Politics Hutcherson Says He Won’t Share His White House Tape (At Least, Not With The Stranger)
posted by April 12 at 14:40 PMon
If you’ve been following the strange saga of Pastor Ken Hutcherson’s travels abroad as a “Special Envoy” for the White House, you’ll remember that when this whole thing started, Hutcherson promised to produce a video tape that would prove the White House had given him the “Special Envoy” status he was claiming.
That was more than three weeks ago.
Since then, the White House has repeatedly denied that it gave Hutcherson any titles, “Special Envoy” or otherwise, in advance of his trip to Latvia.
There have been numerous accounts, however, of Hutcherson suggesting or outright stating that he was representing the White House as he lobbied against efforts to promote gay rights in Latvia. A local lawyer, Dave Coffman, has suggested that these claims by Hutcherson could have violated federal laws against posing as an official U.S. representative while abroad. Coffman filed a complaint with the FBI in late March, and said he received a follow-up call from the bureau on April 2. (The FBI will not comment on investigations unless charges are brought.)
Hutcherson, for his part, has maintained that he did indeed have support from the White House for his trip, and he has bridled at being called, in his words, “a liar.” As a German press agency reported in late March:
White House officials contacted by Deutsche Presse-Agentur denied that Hutcherson had any link with [the White House Office of Faith-Based and Community Initiatives].
Hutcherson “was not appointed ‘special envoy’ by [the White House Office of Faith-Based and Community Initiatives],” said White House spokeswoman Alyssa McClenning.
He has no official status or links with the body which would legitimately allow him to claim to represent the White House on a foreign visit, she added.
Hutcherson responded angrily to the comment, saying that he “did not appreciate being called a flat liar” and that the White House press office were unaware of his role.

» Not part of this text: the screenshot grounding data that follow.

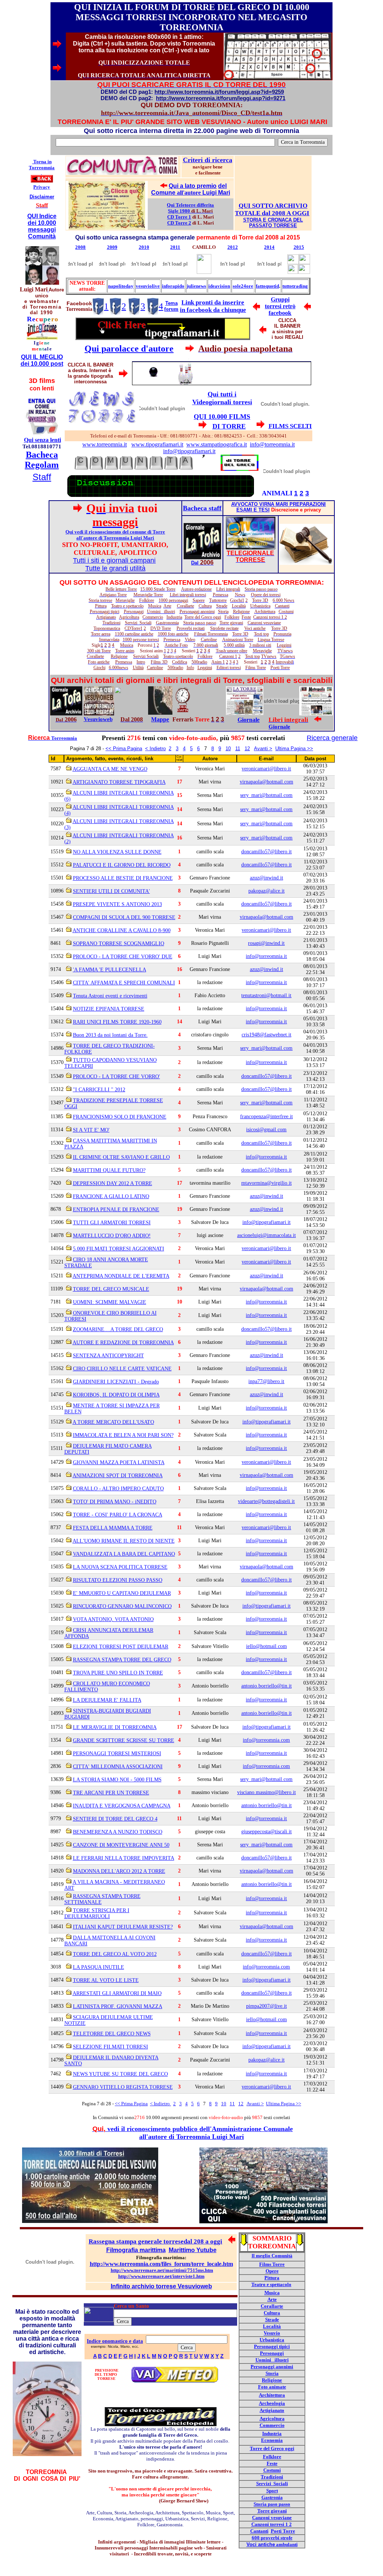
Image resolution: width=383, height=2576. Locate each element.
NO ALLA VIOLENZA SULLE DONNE (117, 852)
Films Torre (272, 2264)
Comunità (42, 236)
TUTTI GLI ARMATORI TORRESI (112, 1222)
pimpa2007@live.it (266, 2006)
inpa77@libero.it (266, 1381)
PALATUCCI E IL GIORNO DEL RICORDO (122, 865)
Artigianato (272, 2410)
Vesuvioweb (98, 719)
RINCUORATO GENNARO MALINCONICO (122, 1606)
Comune (164, 192)
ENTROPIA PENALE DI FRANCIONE (116, 1209)
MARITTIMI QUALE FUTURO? (109, 1170)
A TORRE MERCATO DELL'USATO (113, 1422)
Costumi (272, 2470)
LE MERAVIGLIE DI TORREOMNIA (115, 1727)
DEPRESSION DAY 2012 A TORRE (112, 1183)
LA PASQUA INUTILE (98, 1967)
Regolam (42, 465)
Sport (272, 2490)
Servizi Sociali (272, 2483)
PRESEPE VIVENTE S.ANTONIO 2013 (117, 904)
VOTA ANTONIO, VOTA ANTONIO (113, 1619)
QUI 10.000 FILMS (222, 416)
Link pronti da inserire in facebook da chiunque (213, 306)
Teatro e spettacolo (271, 2284)
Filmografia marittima (136, 2250)
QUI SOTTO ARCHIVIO (273, 205)
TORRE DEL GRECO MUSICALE (111, 1289)
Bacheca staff (202, 508)
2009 (112, 247)
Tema (171, 303)
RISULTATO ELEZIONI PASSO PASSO (117, 1580)
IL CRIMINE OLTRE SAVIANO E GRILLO (121, 1157)
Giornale (249, 720)
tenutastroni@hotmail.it (266, 995)
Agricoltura (272, 2418)
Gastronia (272, 2497)
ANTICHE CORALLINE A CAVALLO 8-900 (122, 930)
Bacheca (42, 455)
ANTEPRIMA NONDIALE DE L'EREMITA (121, 1276)
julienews (196, 286)
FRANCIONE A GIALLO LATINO (111, 1196)
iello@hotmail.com (266, 1646)
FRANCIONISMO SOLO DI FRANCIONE (119, 1117)
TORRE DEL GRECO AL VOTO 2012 (115, 1954)
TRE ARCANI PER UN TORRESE (111, 1793)
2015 (299, 247)
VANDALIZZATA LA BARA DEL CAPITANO (124, 1554)
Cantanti (259, 2531)
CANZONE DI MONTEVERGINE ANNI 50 (121, 1845)
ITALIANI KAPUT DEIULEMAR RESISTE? (123, 1927)
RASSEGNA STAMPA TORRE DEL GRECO (122, 1660)
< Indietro (155, 748)
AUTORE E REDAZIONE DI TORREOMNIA (123, 1342)
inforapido (173, 286)
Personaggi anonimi (272, 2366)
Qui (174, 186)
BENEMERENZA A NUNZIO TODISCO (117, 1832)
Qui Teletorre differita (190, 205)
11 (237, 748)
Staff (42, 477)
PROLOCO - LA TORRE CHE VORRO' (116, 1076)
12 (247, 748)
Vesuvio (272, 2333)
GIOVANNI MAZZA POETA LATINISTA (119, 1462)
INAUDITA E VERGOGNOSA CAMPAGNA (122, 1806)
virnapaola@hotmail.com (266, 782)
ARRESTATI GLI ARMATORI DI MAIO (117, 1993)
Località (272, 2326)
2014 (269, 247)
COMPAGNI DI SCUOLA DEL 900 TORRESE (124, 917)
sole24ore (243, 286)
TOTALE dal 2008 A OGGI (272, 213)
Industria (272, 2433)
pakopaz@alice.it (266, 891)
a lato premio (198, 186)
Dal (195, 563)
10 (228, 748)
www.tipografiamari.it (157, 444)
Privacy (41, 187)
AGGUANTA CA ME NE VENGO (110, 769)
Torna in (42, 161)
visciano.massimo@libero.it (266, 1792)
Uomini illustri (272, 2360)
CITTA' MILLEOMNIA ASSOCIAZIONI (118, 1766)
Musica (272, 2292)
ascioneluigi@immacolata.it (266, 1235)
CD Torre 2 (179, 223)
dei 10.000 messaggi (42, 226)
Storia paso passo (272, 2504)
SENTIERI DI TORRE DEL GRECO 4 (115, 1819)
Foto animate (272, 2387)
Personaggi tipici (272, 2346)
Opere (272, 2271)
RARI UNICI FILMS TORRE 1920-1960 (117, 1022)
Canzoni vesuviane (272, 2517)
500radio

Hutcherson has been a hard man to get in touch with. However, I finally managed to reach him on his cell phone yesterday.
When we spoke, Hutcherson reversed course and said he had the video, but would not be showing it to me.

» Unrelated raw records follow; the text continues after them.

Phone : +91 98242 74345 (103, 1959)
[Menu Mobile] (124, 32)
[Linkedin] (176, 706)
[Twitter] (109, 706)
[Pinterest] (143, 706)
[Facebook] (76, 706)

“Oh yeah, I have it,” he told me. But, he added: “My relationship with the White House is much more important than my relationship with you.”
Hutcherson said he believes that if he produces the video, it will be used to embarrass the White House.
“I’m not going to give you information so you can go and attack the White House,” he told me. “Either way you win.”
If he doesn’t show the video, he remains vulnerable to charges that it doesn’t exist and that he was exaggerating or outright fabricating his “Special Envoy” status. If he does produce it, he risks further eroding his relationship with the White House.
Hutcherson told me that he believes the director of the White House Office of Faith Based and Community Initiatives recently put out a statement supporting Hutcherson’s version of events. I can find no evidence of this, and it seems unlikely that such a statement would have been missed by the reporters who are interested in this story. A phone call (today) and an email (yesterday) to the Office of Faith Based and Community Initiatives requesting clarification on this point have not been returned.
That’s fine with Hutcherson.
“You tell the White House, if they’re not going to say anymore, that’s fine,” Hutcherson told me.
Hutcherson seems to hope this story will stop here, with him claiming the White House version of events is wrong and the White House declining to comment further.
Perhaps it will. Or perhaps he’ll be willing to show his alleged tape to a reporter for a paper that he isn’t so upset with.
Hutcherson certainly sounded fed up with The Stranger in our conversation yesterday, which was a dramatic change of tone. After calling me his “brother” in phone and email messages over the past weeks, he angrily told me yesterday not to call him anymore, said The Stranger had “attacked” him, and said he would be happy to show his video in a court fight against The Stranger—which I interpreted as a thinly-veiled threat of legal action against the paper.
I told him I was simply trying to follow up on a test he himself had set up: The alleged video.
“Brother, I’m not giving you nothing,” Hutcherson said to me. “Don’t call me. Bye.” And then he hung up.